L’uomo, Bek-Cherek, piegò la bocca in un sorriso sottile. «Molto acuto da parte tua. No, io non sono shaveko. Io vengo da Hinzan, nel nord.»
«Sei una spia.» Era una constatazione, non una domanda. «Perché sei qui, in un paese che è tuo compagno di federazione? Non vi fidate nemmeno tra di voi?»
«Oh, figlia di Stefan, scoprirai che la relazione tra le tre signorie è più… complicata di quello che appare. Siamo ben lungi dall’essere un’entità unica, in cui siamo tutti d’accordo. Ma in questo caso, tale discordanza si rivelerà la tua salvezza.»
«Che cosa intendi?»
«Ricorda. Tu mandasti delle guardie a consegnare una lettera al signore Zamoshan.

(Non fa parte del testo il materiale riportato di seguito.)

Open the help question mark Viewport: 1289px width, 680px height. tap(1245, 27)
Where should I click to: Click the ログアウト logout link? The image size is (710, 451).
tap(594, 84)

Di quelle guardie non hai saputo più nulla.»
«Ricordo. Zamoshan mi ha detto che probabilmente si sono imbattute in dei banditi sulla via del ritorno.»

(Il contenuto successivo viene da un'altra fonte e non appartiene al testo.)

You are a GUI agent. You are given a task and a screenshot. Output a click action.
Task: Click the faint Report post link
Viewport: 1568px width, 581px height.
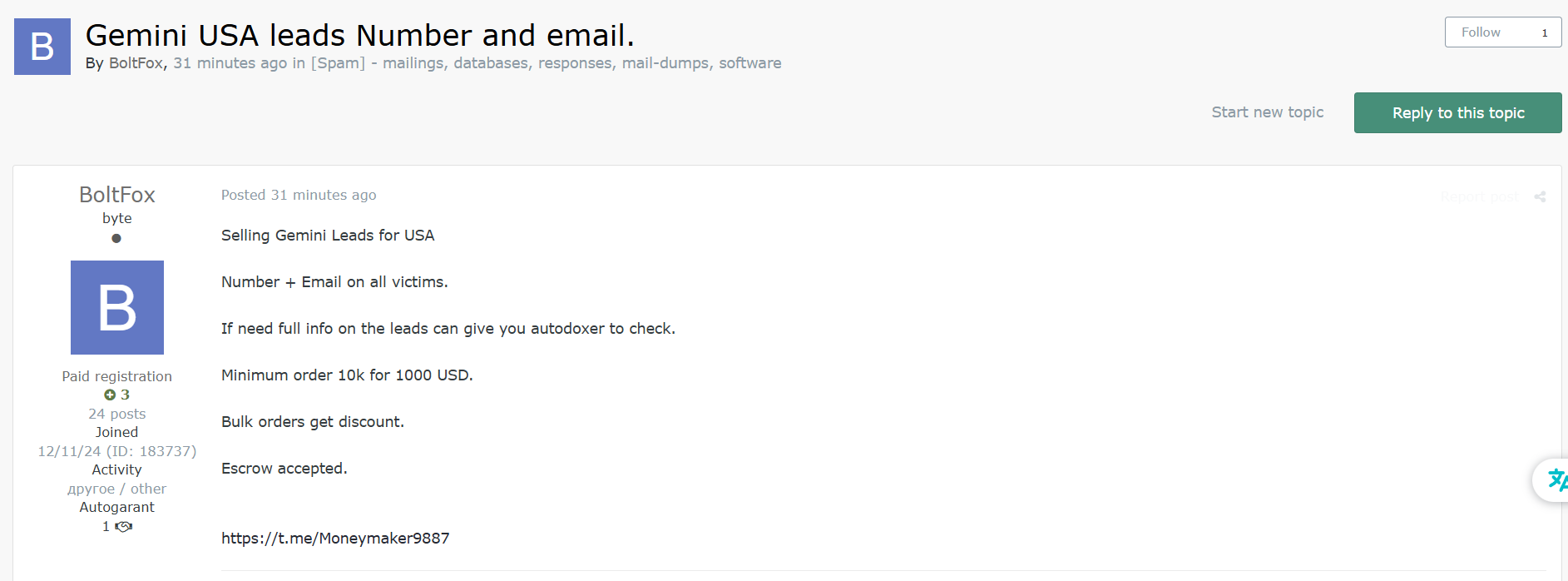coord(1479,197)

«Sai anche tu che mentiva. Quelle persone sono morte qui, dentro le mura di Istak. Per ordine del signore Zamoshan. Perché avevano scoperto qualcosa che doveva rimanere segreto, specialmente a te.»
Nonostante ciò che era stato appena detto, l’Esarca rimase impassibile. «Vieni al punto. Che cosa avevano scoperto?»
Bek-Cherek alzò le spalle, poi disse: «Il signore Zamoshan ha intenzione di consegnarti a tuo zio, con cui ha stretto un accordo. In queste due settimane ha cercato di allontanarti dalle tue guardie e di metterti contro i tuoi stessi cittadini, allo scopo di rendere più facile la tua cattura quando sarà il momento. Probabilmente ha già mandato da tempo un messaggio ad Arlis, informandoli che sei qui.»
L’Esarca chinò la testa, con un sospiro. «È peggio di quanto temessi. Ma… c’è qualcosa che tu non mi stai dicendo. Quando io e mio padre siamo fuggiti dal Principato, il reggente Sofron non era in una posizione così solida da impressionare anche un paese straniero. È successo qualcosa, qualcosa che ha convinto uno dei Signori della Federazione a fargli un favore, e Dysis a non attaccarlo.»
Bek-Cherek abbassò lo sguardo. «Ti compatisco per la tua perspicacia, figlia di Stefan. Dev’essere una maledizione per te in questo momento.»
Lei lo guardò, senza sbattere le ciglia, e nel suo sguardo Kal vide una profonda tristezza. «Dimmelo.»
La spia di Hinzan chiuse gli occhi per un istante, prendendo il respiro, poi disse:
«Da settimane, tuo zio non è più reggente. Sofron adesso è Principe. Il giorno che tu fuggisti da Elis… tuo nonno Aryst era già morto.»